Post-Newtonian accelerations of a Mercury orbiter
Miriam Falletta, Gabriel Rodríguez-Moris, Sergei A. Klioner
TL;DR
This paper develops a first-post-Newtonian Mercury-centric framework to model spacecraft motion using the DSX/Brumberg–Kopeikin approach, enabling accurate treatment of Mercury's multipole field and external gravito-electric/magnetic perturbations. It constructs Mercury-centered coordinates with carefully defined time scales and scalings, and implements a quadruple-precision PN integrator to evaluate accelerations along BepiColombo's MPO and Mio trajectories, validating the local-to-barycentric transformations against the EIH-based barycentric model. The results show Schwarzschild and solar geodetic precession are the dominant PN effects, with the gravito-electric term reaching ~1e-12 m/s^2 for Mio, while other PN terms are negligible for the MORE experiment; nevertheless, the approach provides a practical, high-accuracy model for Mercury orbiters and can inform future planetary missions. The work thus delivers a robust methodology for relativistic orbit modeling in planet-centered frames, with clear guidance on which PN terms must be included for cm- to cm-level trajectory accuracy and how to extend the framework to other planets and observables.
Abstract
We investigate the relativistic modeling of spacecraft motion in Mercury's post-Newtonian local coordinates. This investigation is motivated by the fact that Mercury's post-Newtonian gravitational field (as well as that of any other planet) admits an expansion in terms of multipole moments, which are most appropriately defined in the local reference system.

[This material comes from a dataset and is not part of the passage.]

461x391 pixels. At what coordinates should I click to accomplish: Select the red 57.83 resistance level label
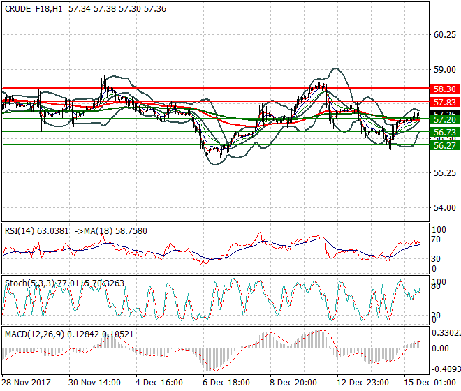[x=444, y=103]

The equations of motion in the Mercury-centric local frame include relativistic local perturbations, given by the Schwarzschild term, Lense-Thirring precession, and the acceleration due to the quadrupole moment, and relativistic third-body perturbations, which are the gravito-electric and gravito-magnetic accelerations, along with a coupling term between Mercury and other solar system bodies. The relativistic third-body perturbations are usually neglected in all practical applications. In this study, we analyze the magnitude of the post-Newtonian terms of the equations of motion formulated in the Mercury-centric frame, evaluating them along the trajectories of the two BepiColombo spacecrafts. Based on this analysis, we provide a practical approach for constructing a high-accuracy relativistic orbital model suitable for a Mercury orbiter.